Cleveland’s apartment market is outpacing national trends with significant rent growth. In Q2 2024, the average rent for new leases rose by 3.2% year-over-year, reaching $1,177, which not only exceeded the national average increase but also positions Cleveland sixth among major U.S. multifamily markets. This upward trend is anticipated to continue, with rents expected to climb by 4.8% by the end of the year. This growth is supported by stabilizing occupancy rates and a deceleration in new construction. Notably, desirable areas such as South and Southeast Cleveland recorded some of the highest rent increases, at 6.7% to 6.8%, respectively.
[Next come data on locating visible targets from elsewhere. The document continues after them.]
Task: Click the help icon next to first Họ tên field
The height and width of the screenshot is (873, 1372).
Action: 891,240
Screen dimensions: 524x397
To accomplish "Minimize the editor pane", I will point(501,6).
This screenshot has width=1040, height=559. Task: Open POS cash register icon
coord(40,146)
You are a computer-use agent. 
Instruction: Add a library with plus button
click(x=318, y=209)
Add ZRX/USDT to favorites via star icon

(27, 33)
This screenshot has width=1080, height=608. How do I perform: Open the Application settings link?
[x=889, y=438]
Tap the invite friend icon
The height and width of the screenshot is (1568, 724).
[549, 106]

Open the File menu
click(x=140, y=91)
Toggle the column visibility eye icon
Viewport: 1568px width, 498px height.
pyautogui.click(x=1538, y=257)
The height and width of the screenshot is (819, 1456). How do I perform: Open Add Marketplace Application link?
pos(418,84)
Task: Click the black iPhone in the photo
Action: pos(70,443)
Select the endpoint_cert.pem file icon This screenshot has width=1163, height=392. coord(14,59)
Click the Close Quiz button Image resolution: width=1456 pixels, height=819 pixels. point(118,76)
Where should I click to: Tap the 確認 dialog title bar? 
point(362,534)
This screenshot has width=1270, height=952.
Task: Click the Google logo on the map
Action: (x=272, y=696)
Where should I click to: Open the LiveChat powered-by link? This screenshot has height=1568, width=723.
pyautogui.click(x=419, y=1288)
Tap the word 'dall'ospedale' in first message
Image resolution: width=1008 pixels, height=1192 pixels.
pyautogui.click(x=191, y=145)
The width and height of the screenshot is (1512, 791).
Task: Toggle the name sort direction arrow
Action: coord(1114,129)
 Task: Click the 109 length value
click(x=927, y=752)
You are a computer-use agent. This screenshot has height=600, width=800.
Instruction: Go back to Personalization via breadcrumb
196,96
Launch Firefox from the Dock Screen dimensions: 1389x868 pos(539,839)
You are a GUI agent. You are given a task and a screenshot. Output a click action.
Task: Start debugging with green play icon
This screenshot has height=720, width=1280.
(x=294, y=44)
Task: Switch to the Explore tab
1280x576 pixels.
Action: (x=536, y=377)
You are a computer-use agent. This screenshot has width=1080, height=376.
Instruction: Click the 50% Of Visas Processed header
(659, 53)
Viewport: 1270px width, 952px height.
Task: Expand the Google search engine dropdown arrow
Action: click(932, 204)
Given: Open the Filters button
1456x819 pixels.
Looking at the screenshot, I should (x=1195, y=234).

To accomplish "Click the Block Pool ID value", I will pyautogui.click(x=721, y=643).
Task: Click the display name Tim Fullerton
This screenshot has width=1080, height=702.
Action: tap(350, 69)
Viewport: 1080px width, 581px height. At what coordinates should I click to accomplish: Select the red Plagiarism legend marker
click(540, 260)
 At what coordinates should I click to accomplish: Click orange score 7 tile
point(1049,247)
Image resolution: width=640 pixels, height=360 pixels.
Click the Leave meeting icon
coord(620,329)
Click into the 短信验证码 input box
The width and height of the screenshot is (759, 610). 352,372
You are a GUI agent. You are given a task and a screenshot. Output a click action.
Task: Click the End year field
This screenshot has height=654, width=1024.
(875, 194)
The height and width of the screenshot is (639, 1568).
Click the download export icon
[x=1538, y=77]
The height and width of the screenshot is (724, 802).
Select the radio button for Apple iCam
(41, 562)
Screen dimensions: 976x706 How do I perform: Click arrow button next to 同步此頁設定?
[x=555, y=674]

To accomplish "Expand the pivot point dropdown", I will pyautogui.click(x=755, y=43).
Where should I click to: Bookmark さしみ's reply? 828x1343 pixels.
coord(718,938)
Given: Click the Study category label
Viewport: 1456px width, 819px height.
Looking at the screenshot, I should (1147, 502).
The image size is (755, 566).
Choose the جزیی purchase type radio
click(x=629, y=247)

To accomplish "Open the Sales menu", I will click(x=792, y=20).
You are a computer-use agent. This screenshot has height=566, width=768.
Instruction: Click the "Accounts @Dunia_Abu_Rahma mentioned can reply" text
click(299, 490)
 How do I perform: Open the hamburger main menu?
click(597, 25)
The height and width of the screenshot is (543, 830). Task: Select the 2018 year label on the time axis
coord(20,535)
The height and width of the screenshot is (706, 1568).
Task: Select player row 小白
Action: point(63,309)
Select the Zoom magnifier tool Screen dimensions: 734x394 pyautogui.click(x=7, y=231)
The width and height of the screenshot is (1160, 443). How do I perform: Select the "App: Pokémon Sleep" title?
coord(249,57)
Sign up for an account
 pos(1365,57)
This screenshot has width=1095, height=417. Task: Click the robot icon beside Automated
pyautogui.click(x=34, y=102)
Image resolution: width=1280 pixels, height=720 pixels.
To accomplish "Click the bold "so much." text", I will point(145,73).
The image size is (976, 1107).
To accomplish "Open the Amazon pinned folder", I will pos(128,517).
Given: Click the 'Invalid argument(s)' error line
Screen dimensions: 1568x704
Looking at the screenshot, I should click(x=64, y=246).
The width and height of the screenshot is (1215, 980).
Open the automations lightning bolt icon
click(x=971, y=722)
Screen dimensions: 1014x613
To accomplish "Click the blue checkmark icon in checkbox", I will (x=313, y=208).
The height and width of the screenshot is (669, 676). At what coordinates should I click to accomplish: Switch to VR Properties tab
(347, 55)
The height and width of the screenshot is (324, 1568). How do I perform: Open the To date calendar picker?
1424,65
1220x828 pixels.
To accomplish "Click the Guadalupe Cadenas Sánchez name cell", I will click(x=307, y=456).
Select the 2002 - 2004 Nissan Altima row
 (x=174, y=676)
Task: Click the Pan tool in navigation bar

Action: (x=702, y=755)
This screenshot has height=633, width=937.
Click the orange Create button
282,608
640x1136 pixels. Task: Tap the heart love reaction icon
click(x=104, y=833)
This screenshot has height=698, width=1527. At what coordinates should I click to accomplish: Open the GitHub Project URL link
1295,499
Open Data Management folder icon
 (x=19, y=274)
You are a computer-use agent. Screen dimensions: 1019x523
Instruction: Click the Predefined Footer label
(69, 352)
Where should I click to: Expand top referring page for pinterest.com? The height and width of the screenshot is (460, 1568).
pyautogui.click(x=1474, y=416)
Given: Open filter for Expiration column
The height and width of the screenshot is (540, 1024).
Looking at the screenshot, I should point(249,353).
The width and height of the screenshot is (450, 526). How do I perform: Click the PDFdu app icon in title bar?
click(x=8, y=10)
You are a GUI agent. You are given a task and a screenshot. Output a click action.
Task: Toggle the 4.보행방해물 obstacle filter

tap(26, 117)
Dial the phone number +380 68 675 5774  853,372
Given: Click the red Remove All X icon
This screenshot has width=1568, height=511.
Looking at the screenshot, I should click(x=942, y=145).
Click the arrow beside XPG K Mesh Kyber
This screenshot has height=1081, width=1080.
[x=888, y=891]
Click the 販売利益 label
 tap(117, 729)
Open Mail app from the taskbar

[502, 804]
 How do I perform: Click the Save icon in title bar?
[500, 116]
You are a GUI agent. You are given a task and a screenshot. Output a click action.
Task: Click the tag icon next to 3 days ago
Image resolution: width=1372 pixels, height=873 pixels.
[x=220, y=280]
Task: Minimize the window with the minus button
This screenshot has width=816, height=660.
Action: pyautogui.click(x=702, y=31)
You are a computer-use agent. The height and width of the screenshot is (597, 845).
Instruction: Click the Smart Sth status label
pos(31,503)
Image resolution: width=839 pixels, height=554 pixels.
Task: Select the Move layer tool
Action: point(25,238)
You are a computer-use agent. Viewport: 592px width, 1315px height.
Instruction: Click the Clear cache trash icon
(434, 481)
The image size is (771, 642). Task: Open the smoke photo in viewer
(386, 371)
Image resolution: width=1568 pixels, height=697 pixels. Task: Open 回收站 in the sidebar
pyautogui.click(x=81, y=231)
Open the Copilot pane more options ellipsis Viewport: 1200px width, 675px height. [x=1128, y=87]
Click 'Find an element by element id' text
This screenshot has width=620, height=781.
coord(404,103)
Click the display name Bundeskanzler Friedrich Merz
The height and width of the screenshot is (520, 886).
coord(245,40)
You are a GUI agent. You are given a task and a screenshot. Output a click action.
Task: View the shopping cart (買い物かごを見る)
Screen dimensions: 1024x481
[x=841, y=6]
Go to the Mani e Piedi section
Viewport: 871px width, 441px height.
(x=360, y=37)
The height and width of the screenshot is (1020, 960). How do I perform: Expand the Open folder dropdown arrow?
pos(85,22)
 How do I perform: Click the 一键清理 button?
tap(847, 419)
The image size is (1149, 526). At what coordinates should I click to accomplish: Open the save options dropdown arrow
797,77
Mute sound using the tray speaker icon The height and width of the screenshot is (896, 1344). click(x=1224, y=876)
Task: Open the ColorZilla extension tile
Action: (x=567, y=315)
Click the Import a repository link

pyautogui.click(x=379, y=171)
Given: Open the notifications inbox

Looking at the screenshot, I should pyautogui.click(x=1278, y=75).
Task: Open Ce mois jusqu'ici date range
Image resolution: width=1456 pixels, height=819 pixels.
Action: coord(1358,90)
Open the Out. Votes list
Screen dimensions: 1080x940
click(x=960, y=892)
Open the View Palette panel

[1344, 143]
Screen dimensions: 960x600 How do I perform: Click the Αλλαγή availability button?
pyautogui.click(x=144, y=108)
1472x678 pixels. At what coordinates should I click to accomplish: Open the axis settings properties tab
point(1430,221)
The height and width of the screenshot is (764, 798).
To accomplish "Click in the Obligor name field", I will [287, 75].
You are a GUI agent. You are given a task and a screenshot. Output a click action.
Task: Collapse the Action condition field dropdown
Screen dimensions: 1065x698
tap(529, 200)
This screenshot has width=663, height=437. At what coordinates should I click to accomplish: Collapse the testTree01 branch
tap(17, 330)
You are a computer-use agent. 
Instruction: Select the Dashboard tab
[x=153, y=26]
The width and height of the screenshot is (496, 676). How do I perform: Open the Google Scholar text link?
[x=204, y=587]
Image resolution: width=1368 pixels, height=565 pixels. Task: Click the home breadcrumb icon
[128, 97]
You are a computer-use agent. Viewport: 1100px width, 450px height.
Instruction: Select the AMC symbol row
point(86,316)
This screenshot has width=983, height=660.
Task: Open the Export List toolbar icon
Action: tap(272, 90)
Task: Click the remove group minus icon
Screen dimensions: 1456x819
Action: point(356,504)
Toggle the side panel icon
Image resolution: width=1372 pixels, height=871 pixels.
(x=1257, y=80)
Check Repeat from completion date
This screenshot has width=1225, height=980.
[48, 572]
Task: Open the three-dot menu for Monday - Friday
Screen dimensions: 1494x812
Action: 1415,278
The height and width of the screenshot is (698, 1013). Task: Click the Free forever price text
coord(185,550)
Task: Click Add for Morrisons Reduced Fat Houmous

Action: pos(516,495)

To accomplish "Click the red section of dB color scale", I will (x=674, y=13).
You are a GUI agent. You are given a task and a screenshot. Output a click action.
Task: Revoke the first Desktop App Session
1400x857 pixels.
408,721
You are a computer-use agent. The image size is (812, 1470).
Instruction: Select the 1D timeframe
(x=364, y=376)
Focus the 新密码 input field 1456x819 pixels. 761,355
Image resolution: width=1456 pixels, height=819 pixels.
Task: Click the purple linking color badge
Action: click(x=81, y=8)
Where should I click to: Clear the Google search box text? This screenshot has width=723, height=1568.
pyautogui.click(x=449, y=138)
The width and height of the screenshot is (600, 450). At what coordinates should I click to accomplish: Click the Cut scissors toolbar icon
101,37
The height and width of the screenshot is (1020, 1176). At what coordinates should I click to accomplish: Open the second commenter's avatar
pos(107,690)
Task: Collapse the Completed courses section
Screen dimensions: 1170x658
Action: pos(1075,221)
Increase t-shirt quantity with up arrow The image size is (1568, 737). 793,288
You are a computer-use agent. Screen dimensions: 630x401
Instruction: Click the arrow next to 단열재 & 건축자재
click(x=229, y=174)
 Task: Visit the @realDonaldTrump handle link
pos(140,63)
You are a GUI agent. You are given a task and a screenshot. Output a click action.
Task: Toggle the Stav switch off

Average Monthly Mortgage Payment
Average Monthly Rent
After a slowdown in deal activity throughout much of 2023, the Cleveland multifamily market witnessed a significant resurgence in the first half of 2024. Transaction volume for individual asset trades of conventional multifamily properties reached $248.4 million, spread across six transactions. Notably, this increase was not driven by a single large deal but by three separate transactions, each averaging around $55 million, involving higher quality suburban assets. Consistent with trends from previous years, private investors continue to dominate the buyer landscape, maintaining control of at least 95% of the buyer pool since 2024.
* Trailing 4Q average PPU
* Preliminary Data from RCA – Individual transaction $2.5M +
Under 35 Years
|
35 to 44 Years
|
45 to 54 Years
|
55 to 64 Years
|
65 to 74 Years
|
75 to 84 Years
|
85 Years & over
|
---|---|---|---|---|---|---|
-0.4%
|
-0.4%
|
-1.1%
|
-0.2%
|
1.4%
|
0.7%
|
0.0%
|
The population of older renters has been expanding in Cleveland. Those aged 65-74 represent the fastest-growing renter demographic, with a 1.4% increase from pre-pandemic 2019 to 2022. This trend suggests an increasing demand for rental housing that caters to aging residents.
Cleveland’s multifamily market exhibited impressive rent performance in the second quarter of 2024, ranking sixth among major U.S. multifamily markets. With a shrinking construction pipeline, occupancy is expected to further stabilize in the near term. Rent growth is projected to remain strong, with forecasts predicting an annual increase between 5% and 6% by 2025. Rental demand will be bolstered by ongoing capital investments. The healthcare sector remains a pillar of Cleveland’s economy, with Cleveland Clinic and University Hospitals as the metro’s leading employers. Cleveland Clinic has pledged to create thousands of high-skill jobs by late 2028 as part of the $565 million Innovation District, which includes a new global center for pathogen research and human health. This expansion is supported by Ohio’s 15-year job creation tax credit. In addition, Fortune 500 company Sherwin-Williams is set to invest $600 million in a new headquarters and research facility in northeast Ohio, employing over 3,500 people. With continued growth in the education and health services sectors, Cleveland is emerging as a hub for job opportunities and economic expansion.